_DOCUMENTFRAGMENT_
#####

200909488/2/R1.
Datum uitspraak: 15 maart 2010
AFDELING
BESTUURSRECHTSPRAAK
Uitspraak van de voorzitter van de Afdeling bestuursrechtspraak van de Raad van State op de verzoeken om het treffen van een voorlopige voorziening (artikel 8:81 van de Algemene wet bestuursrecht) in het geding tussen onder meer:
1. [verzoekster sub 1], wonend te [woonplaats],
2. [verzoeker sub 2], wonend te [woonplaats],
3. [verzoeker sub 3A], [verzoeker sub 3B] en [verzoeker sub 3C] (hierna in enkelvoud: [verzoeker sub 3]), wonend te [woonplaats],
4. [verzoeker sub 4], wonend te [woonplaats],
5. [verzoeker sub 5], wonend te [woonplaats],
de raad van de gemeente Rijswijk,
verweerder.

#####

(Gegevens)
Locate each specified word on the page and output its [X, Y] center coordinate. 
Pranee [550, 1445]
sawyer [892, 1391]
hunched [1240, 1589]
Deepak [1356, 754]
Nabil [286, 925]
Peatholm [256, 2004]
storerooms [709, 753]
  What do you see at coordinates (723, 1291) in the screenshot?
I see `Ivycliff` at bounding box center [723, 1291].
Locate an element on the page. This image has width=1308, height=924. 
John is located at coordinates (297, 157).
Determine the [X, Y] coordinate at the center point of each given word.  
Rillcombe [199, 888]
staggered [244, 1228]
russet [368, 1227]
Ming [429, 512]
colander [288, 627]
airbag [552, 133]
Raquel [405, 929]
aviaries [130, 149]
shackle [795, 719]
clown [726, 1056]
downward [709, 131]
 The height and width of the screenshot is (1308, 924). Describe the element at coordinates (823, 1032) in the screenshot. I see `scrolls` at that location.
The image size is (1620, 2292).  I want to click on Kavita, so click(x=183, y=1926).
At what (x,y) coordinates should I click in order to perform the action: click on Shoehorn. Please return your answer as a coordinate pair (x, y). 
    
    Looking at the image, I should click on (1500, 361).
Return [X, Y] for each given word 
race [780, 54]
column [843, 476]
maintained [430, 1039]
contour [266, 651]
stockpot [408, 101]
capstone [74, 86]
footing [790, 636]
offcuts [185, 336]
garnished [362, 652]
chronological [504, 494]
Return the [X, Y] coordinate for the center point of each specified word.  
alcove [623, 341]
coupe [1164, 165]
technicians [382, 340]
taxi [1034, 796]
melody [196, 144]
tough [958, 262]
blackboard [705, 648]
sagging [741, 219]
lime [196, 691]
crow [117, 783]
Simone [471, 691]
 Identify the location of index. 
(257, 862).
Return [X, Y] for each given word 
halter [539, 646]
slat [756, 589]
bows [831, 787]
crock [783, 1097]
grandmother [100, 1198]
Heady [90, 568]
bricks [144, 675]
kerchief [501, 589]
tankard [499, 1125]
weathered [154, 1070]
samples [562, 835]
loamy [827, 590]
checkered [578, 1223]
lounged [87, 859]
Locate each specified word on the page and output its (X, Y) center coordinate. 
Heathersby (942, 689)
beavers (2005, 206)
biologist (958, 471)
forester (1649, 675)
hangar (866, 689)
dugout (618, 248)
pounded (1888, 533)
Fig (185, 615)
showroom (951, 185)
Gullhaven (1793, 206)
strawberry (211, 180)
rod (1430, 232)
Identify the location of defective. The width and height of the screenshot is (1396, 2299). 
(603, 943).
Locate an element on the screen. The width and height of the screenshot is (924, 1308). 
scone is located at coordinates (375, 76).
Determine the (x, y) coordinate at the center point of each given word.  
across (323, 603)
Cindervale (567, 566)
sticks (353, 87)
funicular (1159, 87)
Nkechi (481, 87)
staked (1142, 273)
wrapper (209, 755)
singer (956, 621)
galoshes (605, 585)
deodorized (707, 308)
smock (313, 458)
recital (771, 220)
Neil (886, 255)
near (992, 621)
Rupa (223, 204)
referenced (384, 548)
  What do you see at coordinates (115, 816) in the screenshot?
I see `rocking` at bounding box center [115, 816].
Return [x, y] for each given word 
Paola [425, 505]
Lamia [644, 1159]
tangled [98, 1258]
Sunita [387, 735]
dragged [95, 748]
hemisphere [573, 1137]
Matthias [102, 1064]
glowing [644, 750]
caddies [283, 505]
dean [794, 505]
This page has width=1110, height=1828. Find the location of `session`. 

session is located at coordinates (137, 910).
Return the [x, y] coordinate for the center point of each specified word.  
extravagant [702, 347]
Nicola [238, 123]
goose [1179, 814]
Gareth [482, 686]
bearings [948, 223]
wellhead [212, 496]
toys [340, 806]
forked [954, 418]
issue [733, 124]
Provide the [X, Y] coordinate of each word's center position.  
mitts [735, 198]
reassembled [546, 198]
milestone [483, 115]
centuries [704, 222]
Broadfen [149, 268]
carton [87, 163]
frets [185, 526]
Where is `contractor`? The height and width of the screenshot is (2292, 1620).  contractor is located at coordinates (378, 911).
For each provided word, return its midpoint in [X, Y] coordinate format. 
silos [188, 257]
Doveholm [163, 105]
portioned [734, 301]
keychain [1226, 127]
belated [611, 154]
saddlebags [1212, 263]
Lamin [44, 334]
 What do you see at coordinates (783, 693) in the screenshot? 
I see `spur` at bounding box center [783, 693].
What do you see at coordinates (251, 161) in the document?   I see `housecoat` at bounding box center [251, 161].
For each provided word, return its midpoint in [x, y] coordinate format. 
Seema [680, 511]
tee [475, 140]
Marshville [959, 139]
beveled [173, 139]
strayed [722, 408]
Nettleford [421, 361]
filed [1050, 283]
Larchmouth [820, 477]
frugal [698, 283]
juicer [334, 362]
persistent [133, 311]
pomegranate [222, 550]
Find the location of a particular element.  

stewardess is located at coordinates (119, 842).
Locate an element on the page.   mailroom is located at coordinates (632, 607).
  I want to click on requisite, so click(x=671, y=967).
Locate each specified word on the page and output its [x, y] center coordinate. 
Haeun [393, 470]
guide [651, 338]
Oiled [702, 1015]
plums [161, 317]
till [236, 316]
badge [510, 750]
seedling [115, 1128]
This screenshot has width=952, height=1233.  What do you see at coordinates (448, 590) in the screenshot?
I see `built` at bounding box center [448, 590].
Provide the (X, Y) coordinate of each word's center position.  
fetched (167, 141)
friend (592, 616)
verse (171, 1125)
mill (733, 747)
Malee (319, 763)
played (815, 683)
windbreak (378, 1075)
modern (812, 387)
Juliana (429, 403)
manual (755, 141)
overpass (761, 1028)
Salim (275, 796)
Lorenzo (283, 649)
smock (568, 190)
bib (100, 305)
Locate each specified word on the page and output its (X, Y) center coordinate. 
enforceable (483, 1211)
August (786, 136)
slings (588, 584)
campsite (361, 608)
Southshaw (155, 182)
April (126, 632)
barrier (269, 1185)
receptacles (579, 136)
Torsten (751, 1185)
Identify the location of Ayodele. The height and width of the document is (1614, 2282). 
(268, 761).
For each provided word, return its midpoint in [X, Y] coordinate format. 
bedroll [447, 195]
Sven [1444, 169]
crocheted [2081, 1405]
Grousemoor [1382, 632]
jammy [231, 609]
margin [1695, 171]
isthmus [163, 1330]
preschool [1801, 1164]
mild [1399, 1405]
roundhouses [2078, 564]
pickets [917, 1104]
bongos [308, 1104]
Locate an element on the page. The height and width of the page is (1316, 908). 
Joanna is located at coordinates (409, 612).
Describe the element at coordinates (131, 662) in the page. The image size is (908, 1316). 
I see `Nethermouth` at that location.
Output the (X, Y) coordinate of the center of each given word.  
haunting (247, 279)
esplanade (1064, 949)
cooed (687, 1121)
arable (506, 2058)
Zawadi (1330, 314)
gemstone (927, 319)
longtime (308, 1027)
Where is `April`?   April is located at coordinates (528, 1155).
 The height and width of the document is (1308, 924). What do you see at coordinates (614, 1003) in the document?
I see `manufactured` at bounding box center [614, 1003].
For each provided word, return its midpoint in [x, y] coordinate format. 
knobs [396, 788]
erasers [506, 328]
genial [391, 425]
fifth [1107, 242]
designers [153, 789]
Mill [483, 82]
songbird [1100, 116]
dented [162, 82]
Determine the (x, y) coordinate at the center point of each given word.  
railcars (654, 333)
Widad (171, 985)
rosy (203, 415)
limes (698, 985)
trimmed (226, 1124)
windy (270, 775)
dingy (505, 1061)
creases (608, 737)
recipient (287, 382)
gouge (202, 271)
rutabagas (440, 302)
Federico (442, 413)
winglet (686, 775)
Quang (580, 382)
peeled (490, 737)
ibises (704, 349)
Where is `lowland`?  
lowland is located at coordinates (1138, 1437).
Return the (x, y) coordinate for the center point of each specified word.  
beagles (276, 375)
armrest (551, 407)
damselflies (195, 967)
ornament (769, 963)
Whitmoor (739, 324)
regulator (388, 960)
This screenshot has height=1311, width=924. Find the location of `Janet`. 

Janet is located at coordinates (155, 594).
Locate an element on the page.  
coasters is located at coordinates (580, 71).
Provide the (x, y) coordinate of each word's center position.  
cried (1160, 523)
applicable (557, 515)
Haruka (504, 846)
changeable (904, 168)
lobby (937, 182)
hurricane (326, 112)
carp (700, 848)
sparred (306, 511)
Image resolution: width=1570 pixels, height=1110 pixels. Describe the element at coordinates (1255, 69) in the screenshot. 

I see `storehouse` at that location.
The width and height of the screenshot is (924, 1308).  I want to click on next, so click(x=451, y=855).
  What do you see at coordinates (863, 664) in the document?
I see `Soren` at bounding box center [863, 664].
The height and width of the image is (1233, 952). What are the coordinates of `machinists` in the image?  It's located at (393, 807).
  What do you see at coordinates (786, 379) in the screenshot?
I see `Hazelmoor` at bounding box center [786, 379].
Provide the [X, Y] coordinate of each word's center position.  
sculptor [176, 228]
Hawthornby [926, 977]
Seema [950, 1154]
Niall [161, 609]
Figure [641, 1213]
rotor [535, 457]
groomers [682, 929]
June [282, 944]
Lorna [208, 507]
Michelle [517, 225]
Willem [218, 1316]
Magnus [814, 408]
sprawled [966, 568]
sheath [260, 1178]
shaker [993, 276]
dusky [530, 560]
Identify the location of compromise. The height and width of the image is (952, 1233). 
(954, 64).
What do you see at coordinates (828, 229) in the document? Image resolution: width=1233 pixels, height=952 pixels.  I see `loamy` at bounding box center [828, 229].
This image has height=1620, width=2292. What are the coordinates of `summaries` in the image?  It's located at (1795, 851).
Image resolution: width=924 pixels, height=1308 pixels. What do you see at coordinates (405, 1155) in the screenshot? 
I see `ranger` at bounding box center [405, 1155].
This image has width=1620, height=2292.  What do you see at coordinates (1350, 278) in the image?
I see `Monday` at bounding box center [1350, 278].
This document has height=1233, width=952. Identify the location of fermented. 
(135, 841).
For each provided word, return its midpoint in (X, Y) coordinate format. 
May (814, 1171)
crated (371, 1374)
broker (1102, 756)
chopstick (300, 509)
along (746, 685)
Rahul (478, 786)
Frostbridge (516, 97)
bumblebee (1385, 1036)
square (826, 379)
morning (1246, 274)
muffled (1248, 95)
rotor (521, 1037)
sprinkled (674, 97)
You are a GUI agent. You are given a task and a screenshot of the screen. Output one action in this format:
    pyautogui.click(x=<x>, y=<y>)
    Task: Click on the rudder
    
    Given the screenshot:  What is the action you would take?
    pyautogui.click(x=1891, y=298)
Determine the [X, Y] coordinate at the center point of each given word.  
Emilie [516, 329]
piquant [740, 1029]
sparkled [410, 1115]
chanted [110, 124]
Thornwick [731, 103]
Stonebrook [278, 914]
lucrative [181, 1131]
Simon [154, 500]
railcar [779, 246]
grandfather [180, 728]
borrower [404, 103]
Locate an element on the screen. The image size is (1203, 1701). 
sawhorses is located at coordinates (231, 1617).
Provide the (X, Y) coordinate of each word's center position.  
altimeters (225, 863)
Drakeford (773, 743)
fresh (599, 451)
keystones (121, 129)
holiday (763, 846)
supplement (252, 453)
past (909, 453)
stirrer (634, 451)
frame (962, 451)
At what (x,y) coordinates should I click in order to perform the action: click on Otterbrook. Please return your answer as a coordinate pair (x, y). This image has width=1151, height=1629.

#####

_OPDRACHT_
Beantwoord aan de hand van het documentfragment de volgende vragen:
1. Op welke datum is de uitspraak gedaan?
2. Welk artikel van de Algemene wet bestuursrecht wordt vermeld?
3. Wie treedt op als verweerder?

_RESULTAAT_
1. 15 maart 2010
2. Artikel 8:81
3. De raad van de gemeente Rijswijk